Not a common species in Minnesota
Apantesis williamsii is uncommon in Minnesota. It appears that there are only two records before 2018. One record is from Cook County, the same county where I found this one, up in the northeastern corner of the state. The other is from Lake of the Woods County in the Northwest Angle, right on the US-Canadian border, found in 2017.
Since then, additional sightings of Apantesis williamsii have been made. Two other sightings (here and here) were made in Minnesota in 2018, but from northern St. Louis County, about 50 miles west near Ely, and also close to the Boundary Waters and Canada.

Globally secure
This is not a rare species globally, but based on the small number of sightings, it appears to be uncommon in Minnesota. Most records of Apantesis williamsii are from the Cordillera, starting in Saskatchewan, Canada, and then south through Montana, Idaho, Wyoming, Colorado, Utah, California, Nevada, Arizona, and New Mexico in the western US. It occurs sporadically elsewhere, with scattered reports from Alberta, Manitoba, Ontario, Quebec, and New Brunswick in Canada, and in Michigan and Maine in the US.
Habitat preferences
In the main part of its range, Apantesis williamsii can be found in mountain meadows at middle to high elevations.

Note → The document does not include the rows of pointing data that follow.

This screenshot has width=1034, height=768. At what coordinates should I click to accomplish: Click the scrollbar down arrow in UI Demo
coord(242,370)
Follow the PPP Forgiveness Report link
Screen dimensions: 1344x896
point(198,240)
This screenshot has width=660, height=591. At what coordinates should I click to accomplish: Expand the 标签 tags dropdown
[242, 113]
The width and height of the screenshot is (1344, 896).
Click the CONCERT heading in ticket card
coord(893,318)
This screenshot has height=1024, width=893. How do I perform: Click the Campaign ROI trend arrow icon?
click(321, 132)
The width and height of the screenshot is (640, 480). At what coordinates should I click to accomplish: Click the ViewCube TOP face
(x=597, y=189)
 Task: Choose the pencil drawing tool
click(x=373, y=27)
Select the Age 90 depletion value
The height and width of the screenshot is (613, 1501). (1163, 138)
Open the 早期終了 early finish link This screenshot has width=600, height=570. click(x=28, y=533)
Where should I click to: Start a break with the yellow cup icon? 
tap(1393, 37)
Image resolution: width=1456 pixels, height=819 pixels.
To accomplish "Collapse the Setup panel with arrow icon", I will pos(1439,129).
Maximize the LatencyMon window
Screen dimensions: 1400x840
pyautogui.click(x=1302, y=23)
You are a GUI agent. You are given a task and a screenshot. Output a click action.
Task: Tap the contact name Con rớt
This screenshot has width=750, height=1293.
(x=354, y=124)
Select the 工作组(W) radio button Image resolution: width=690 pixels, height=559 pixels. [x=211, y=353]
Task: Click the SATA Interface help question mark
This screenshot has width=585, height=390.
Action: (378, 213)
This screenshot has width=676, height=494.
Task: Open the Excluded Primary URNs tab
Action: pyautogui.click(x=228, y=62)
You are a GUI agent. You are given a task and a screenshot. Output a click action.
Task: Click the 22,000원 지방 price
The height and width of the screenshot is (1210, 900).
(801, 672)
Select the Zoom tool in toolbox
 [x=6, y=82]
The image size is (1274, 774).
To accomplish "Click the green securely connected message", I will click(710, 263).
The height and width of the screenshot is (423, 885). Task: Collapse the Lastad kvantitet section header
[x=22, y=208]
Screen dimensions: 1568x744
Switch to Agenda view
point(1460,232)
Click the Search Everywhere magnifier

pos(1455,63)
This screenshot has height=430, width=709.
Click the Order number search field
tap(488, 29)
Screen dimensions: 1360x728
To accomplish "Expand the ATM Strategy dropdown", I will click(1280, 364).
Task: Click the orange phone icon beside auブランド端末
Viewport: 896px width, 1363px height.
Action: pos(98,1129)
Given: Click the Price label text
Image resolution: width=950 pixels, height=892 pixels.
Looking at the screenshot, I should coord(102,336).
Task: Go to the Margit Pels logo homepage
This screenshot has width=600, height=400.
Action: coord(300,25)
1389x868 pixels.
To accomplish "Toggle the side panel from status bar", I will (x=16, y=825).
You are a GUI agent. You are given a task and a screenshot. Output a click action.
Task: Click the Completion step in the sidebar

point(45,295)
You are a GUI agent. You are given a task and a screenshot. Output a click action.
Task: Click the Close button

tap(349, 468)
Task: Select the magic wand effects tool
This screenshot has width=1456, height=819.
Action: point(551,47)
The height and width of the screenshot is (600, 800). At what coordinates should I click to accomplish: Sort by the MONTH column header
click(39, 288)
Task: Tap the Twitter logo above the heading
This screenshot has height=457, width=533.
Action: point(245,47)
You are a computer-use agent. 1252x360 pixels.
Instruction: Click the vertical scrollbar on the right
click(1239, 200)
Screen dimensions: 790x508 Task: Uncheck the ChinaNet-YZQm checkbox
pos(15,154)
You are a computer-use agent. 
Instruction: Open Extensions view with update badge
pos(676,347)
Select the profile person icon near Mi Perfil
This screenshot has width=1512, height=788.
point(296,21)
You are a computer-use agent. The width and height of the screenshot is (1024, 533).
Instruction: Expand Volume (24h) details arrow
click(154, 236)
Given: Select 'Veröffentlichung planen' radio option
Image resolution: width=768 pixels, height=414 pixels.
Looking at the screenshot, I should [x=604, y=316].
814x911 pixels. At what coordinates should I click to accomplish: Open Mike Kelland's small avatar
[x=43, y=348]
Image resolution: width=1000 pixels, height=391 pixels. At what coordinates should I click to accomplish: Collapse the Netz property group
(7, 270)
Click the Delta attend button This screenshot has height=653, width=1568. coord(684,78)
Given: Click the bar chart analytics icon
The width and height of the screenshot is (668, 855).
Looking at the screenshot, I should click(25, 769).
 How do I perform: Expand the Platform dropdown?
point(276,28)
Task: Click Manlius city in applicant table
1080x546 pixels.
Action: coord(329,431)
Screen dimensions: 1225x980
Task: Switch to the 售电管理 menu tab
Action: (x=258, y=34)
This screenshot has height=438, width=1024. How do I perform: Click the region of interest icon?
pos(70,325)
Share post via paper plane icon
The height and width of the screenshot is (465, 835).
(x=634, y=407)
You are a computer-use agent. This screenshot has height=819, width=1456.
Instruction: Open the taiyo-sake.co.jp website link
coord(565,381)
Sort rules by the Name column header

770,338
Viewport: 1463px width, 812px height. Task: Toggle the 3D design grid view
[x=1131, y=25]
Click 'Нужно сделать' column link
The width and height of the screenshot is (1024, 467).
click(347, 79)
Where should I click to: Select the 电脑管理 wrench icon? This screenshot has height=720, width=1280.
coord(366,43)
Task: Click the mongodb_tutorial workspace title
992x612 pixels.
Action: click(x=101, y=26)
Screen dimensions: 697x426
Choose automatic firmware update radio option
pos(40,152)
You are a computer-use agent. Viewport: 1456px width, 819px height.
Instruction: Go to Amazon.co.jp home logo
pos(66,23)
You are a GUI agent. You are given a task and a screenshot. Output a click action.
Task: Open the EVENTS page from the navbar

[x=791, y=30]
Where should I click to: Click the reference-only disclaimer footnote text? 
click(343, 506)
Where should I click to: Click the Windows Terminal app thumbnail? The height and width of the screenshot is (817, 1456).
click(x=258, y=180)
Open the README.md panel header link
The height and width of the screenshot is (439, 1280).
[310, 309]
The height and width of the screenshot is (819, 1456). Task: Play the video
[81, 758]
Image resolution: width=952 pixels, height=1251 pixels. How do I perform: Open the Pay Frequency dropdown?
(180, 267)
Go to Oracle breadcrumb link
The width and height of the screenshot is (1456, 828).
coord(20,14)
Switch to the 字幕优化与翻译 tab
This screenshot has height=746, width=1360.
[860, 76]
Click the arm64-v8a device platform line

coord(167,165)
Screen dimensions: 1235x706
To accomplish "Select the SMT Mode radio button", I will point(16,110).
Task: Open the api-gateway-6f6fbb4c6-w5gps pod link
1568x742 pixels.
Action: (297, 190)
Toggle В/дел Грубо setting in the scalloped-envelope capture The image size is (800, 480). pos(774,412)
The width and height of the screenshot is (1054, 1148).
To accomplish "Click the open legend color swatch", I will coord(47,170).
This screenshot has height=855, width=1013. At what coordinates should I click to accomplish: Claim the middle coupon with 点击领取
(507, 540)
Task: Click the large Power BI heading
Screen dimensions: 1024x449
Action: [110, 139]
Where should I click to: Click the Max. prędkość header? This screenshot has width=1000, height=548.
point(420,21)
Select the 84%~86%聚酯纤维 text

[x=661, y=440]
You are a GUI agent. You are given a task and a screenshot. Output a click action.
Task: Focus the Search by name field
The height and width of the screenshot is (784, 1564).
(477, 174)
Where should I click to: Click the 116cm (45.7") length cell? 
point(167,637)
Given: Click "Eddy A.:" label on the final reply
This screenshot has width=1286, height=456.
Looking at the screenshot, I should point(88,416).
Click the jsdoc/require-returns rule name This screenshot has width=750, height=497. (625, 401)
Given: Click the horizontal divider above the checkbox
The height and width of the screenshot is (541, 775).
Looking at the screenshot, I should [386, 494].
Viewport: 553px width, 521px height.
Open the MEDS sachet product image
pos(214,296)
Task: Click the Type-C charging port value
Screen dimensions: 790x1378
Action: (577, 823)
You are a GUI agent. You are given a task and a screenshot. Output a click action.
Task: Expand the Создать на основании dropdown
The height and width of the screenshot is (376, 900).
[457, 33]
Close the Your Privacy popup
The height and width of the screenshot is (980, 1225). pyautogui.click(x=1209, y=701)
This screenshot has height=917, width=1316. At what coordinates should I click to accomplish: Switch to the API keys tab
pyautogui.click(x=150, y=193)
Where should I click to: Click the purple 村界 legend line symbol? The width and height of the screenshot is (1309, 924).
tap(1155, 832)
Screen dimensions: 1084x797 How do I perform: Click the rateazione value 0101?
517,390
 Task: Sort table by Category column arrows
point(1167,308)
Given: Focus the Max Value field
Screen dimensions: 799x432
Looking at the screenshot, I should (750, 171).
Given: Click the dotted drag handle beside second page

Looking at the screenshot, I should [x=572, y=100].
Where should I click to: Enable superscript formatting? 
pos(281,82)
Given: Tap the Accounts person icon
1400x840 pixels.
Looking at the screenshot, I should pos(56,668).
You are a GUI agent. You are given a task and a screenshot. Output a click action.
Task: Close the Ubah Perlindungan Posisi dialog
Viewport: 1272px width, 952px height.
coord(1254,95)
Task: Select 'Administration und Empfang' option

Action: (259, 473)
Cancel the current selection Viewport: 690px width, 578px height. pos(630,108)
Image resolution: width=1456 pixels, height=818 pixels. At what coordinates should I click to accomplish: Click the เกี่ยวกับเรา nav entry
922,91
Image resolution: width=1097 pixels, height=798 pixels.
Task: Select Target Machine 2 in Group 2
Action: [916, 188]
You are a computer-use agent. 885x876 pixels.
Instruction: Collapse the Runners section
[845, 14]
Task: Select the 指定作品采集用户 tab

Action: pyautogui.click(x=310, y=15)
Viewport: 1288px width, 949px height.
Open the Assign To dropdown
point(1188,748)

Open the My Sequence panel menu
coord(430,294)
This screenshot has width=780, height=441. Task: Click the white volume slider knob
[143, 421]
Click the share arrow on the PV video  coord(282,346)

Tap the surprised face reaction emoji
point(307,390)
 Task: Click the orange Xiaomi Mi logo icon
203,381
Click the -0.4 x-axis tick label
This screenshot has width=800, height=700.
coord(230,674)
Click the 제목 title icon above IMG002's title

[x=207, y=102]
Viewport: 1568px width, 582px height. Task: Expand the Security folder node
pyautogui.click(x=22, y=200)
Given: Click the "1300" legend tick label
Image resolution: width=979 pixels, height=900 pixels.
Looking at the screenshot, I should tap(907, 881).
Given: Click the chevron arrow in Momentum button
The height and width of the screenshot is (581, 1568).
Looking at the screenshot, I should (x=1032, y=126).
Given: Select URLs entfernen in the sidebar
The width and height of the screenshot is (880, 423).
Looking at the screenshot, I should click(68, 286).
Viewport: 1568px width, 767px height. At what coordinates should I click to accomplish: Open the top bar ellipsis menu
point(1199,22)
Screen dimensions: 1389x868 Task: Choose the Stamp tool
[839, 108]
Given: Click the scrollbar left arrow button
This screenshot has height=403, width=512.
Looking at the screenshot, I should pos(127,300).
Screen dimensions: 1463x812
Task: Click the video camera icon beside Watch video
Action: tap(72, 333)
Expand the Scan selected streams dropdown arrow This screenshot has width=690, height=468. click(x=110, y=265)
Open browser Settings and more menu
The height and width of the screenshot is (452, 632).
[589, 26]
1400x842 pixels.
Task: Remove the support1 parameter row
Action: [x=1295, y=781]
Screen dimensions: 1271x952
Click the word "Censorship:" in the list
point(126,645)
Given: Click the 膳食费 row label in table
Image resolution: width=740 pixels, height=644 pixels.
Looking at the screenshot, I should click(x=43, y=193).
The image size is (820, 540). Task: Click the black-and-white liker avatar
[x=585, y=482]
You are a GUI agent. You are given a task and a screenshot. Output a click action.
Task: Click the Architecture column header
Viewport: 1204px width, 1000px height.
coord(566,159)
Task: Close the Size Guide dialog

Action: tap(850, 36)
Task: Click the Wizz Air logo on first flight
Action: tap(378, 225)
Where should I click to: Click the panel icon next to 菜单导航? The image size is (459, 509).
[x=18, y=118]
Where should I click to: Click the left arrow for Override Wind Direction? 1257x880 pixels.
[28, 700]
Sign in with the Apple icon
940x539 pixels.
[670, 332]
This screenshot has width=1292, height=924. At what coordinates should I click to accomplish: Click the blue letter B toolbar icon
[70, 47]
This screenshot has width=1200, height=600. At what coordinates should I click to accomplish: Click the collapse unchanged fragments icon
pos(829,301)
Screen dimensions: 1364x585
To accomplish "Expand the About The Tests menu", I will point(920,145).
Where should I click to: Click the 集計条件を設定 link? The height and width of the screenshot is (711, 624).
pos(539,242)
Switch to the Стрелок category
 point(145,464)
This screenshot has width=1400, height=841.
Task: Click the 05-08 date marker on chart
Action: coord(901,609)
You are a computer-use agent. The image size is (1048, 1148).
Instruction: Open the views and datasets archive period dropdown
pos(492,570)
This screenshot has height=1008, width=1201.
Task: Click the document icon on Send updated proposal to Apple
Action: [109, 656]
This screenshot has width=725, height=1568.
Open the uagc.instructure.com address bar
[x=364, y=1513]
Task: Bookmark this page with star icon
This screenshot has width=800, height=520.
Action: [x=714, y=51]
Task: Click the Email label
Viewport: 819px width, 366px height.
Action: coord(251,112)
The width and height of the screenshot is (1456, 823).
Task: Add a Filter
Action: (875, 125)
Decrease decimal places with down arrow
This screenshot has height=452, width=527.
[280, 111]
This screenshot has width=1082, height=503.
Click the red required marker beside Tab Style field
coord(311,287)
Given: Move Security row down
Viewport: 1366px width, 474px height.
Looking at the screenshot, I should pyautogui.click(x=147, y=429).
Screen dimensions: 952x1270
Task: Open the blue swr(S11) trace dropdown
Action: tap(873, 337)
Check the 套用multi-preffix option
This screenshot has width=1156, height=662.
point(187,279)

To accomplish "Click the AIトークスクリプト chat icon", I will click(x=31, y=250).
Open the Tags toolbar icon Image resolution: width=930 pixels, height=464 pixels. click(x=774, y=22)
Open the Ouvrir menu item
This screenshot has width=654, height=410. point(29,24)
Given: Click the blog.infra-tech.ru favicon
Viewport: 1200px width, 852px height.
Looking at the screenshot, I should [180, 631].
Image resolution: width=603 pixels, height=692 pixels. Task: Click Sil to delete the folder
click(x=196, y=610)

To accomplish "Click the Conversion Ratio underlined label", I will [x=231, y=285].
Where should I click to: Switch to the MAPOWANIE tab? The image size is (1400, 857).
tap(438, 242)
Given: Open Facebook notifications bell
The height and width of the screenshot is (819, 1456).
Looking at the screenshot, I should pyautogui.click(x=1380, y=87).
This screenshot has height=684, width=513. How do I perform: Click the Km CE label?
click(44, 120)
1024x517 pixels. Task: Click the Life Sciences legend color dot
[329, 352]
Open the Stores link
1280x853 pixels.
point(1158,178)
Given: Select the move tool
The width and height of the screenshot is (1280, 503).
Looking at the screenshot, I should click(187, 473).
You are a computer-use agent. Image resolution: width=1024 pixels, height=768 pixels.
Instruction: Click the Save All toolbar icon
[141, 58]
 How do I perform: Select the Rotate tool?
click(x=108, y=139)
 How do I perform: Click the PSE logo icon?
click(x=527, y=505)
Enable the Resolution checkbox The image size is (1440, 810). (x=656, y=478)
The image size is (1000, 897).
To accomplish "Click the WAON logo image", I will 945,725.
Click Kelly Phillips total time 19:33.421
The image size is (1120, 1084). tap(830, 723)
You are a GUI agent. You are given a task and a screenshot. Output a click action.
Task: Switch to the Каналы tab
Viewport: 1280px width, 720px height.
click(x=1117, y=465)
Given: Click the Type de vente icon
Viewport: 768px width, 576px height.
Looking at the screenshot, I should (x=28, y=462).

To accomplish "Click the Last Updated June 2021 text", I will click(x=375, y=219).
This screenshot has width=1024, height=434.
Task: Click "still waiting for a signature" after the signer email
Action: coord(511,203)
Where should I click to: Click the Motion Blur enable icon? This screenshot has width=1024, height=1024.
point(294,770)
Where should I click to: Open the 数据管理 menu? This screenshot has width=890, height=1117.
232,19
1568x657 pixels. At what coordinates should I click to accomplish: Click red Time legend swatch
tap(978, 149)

It also occurs in quaking aspen forests and dry coniferous forests with sandy soil. The latter isn’t too different from the site where I found it. This was in a forest of aspen, birch, spruce, and fir with some jack pine and white pine on sandy soil. The weather is also cool in the summer, although climate change may upend that.
What does it it eat?
Larval food plants of Apantesis williamsii are not known, but it may feed on low-growing herbaceous vegetation like other species of Apantesis.